[Document text]:
^^^^

Adam Huttler
Dec 16, 2017 · 9 min read

by Adam Huttler

Raising money is hard.

It’s hard if you have an innovative tech startup and it’s hard if you have a non-profit organization. Whether you’re appealing to prospective donors, pitching venture capital investors, or running a crowdfunding campaign, convincing someone (or, more often, lots of people) to open her checkbook and back your work is a tough slog with lots of rejection on the road to success.

When fundraising is so difficult to begin with, it troubles me that so many people make it even harder than it needs to be by focusing on the wrong targets for their appeals.

I’m unusually well-positioned to identify this matchmaking problem. For the past 20 years I’ve run a non-profit organization that, in addition to raising money for its own programs, also operates the largest fiscal sponsorship program in the country. In other words, I’ve had a front-row seat to literally thousands of funding appeals every year.

^^^^

[Raw data]:
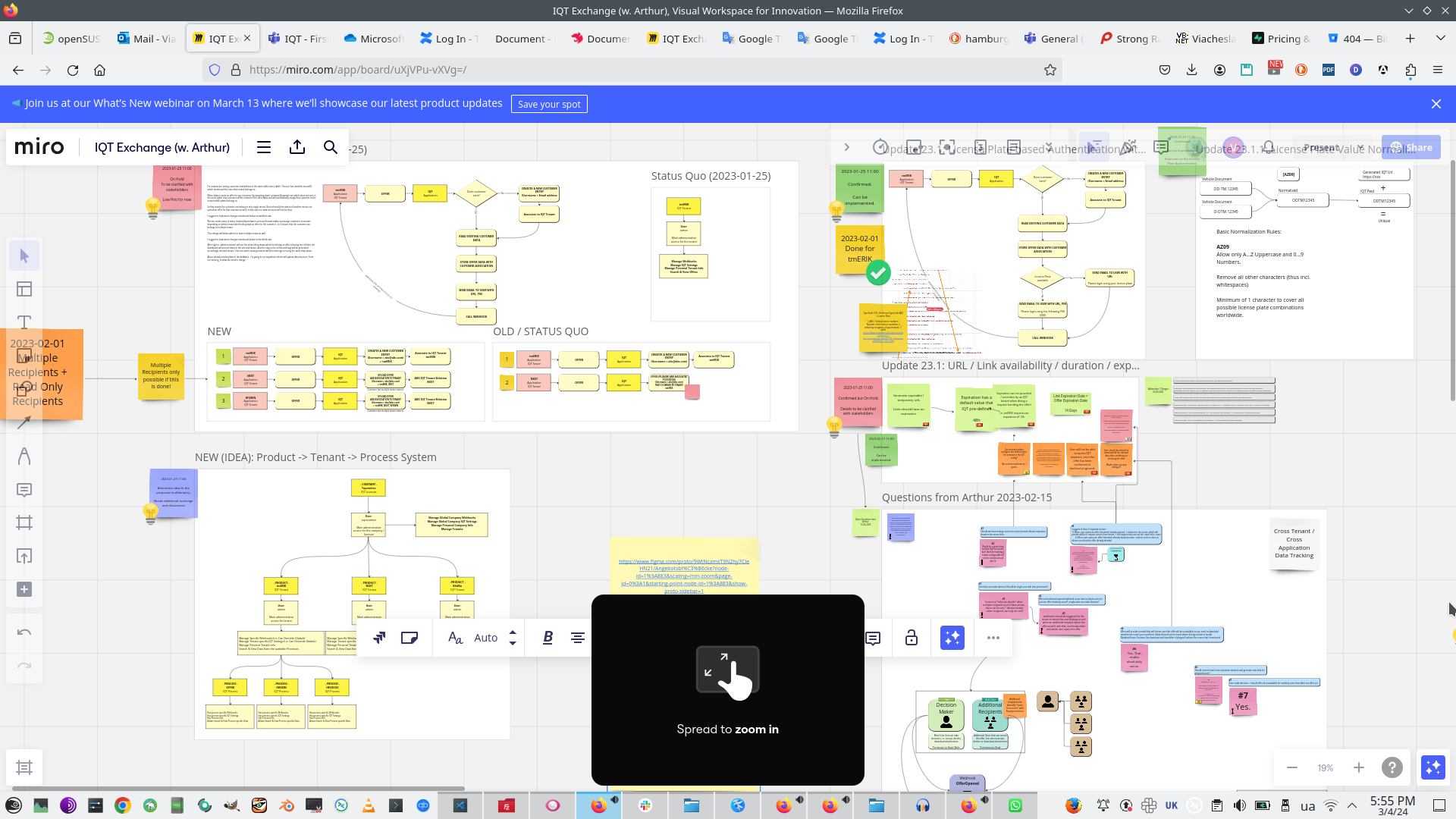The image size is (1456, 819).
Task: Open the board main menu hamburger
Action: pyautogui.click(x=264, y=147)
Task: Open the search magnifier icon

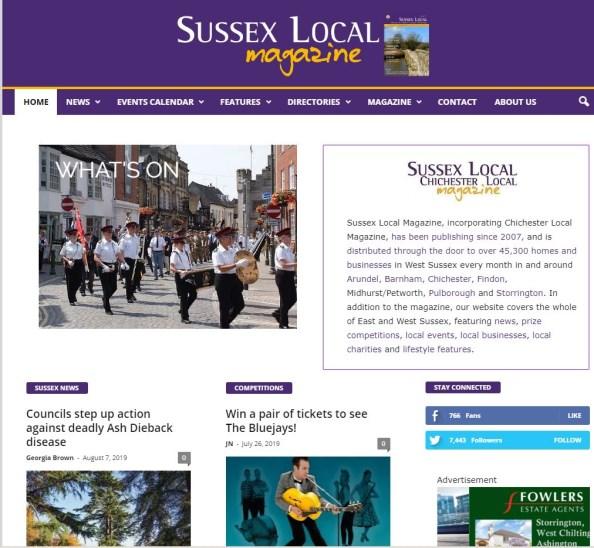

^^^^

[Required work]:
1 – According to the fundraising article, how long has the author run a non-profit organization?
2 – Transcribe the stretch of the fundraising article from "It’s hard if you have an" through "appeals every year.".
The listing comes from a source unrelated to the fundraising article.

[Task-by-task solutions]:
1 – For the past 20 years.

2 –
It’s hard if you have an innovative tech startup and it’s hard if you have a non-profit organization. Whether you’re appealing to prospective donors, pitching venture capital investors, or running a crowdfunding campaign, convincing someone (or, more often, lots of people) to open her checkbook and back your work is a tough slog with lots of rejection on the road to success.

When fundraising is so difficult to begin with, it troubles me that so many people make it even harder than it needs to be by focusing on the wrong targets for their appeals.

I’m unusually well-positioned to identify this matchmaking problem. For the past 20 years I’ve run a non-profit organization that, in addition to raising money for its own programs, also operates the largest fiscal sponsorship program in the country. In other words, I’ve had a front-row seat to literally thousands of funding appeals every year.